§ **WHAT THE TASK ASKS**:
Output range, inclusive: from the line containing "Click the Insert" to the line containing "Open the @ofctimallen handle link". Restate those lines from the data below word for word and only those.

▬▬▬▬▬▬

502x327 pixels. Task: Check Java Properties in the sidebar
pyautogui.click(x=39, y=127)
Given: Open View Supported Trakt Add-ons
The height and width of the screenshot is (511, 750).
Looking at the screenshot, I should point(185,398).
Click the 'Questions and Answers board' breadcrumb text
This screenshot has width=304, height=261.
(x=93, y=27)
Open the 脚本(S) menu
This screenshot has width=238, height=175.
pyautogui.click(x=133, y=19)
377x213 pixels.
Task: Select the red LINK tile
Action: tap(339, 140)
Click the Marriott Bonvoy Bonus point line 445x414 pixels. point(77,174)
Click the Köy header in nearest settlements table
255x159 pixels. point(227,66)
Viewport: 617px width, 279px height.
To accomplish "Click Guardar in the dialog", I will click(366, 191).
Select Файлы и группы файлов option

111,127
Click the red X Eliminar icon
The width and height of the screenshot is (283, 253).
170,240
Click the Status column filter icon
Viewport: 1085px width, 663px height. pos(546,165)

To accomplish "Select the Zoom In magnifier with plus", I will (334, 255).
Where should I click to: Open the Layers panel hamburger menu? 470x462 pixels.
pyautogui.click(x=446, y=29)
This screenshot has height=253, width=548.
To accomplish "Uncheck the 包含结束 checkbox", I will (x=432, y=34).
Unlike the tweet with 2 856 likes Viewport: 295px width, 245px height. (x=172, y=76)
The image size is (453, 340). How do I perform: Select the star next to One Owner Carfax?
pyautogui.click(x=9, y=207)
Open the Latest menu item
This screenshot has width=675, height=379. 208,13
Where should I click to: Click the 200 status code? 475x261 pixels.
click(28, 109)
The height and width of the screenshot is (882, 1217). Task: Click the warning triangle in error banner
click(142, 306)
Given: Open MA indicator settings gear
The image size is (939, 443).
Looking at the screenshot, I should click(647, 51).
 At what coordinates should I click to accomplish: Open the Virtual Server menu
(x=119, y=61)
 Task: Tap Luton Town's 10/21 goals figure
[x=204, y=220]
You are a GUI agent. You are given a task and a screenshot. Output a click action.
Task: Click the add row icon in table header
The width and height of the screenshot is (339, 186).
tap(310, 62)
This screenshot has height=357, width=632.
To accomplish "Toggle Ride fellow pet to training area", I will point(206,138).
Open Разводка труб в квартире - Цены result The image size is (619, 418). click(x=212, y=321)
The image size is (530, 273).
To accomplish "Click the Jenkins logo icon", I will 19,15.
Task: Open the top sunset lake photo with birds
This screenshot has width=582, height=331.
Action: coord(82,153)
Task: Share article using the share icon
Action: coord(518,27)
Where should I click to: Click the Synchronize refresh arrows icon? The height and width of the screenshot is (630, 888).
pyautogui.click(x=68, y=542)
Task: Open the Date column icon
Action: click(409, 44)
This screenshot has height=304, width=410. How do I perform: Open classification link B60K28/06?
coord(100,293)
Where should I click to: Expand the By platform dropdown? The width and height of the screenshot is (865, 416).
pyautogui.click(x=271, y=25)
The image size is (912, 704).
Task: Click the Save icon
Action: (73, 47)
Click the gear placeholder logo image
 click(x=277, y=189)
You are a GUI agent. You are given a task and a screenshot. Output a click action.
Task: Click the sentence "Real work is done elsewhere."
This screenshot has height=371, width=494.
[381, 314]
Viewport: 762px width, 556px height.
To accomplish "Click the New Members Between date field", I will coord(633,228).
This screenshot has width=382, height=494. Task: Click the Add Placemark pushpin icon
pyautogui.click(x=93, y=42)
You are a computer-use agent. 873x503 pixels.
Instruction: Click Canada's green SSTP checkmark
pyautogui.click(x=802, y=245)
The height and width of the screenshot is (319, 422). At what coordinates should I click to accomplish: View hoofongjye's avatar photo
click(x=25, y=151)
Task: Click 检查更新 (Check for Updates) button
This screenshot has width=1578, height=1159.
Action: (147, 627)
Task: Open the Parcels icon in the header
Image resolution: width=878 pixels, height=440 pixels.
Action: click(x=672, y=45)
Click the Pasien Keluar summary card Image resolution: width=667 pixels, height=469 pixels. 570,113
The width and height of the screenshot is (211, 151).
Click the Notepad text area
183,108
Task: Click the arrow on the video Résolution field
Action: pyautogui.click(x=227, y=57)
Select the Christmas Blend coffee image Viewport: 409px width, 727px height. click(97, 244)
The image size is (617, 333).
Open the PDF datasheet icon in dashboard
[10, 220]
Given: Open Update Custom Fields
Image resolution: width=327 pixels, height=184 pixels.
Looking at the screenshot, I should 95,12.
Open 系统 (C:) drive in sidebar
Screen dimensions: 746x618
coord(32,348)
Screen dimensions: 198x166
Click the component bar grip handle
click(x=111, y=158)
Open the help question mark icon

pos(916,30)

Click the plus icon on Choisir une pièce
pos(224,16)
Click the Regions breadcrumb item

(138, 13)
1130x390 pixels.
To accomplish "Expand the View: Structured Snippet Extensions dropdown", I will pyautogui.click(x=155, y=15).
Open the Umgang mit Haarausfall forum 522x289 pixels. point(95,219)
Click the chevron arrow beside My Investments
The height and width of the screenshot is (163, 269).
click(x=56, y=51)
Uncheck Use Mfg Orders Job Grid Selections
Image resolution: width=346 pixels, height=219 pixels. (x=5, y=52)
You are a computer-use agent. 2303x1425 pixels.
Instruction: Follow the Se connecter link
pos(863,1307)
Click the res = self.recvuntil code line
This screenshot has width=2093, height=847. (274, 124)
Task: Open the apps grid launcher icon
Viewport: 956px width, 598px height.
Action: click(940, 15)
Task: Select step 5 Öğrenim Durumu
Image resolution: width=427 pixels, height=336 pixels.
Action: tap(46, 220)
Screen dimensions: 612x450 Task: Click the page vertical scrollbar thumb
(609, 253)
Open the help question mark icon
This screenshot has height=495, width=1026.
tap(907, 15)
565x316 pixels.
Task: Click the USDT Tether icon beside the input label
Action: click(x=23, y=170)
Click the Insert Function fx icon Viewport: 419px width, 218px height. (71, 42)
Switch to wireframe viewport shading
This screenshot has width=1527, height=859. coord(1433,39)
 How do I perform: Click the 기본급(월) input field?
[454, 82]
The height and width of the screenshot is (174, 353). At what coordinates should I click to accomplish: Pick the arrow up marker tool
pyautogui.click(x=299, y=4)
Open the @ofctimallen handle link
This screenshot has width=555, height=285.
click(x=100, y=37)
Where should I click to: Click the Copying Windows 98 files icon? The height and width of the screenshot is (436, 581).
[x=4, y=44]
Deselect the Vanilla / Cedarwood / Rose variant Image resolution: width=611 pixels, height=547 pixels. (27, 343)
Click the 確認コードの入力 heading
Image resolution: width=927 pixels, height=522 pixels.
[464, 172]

▬▬▬▬▬▬

§ **YOUR RESPONSE**:
Click the Insert Function fx icon Viewport: 419px width, 218px height. (71, 42)
Switch to wireframe viewport shading
This screenshot has width=1527, height=859. coord(1433,39)
 How do I perform: Click the 기본급(월) input field?
[454, 82]
The height and width of the screenshot is (174, 353). At what coordinates should I click to accomplish: Pick the arrow up marker tool
pyautogui.click(x=299, y=4)
Open the @ofctimallen handle link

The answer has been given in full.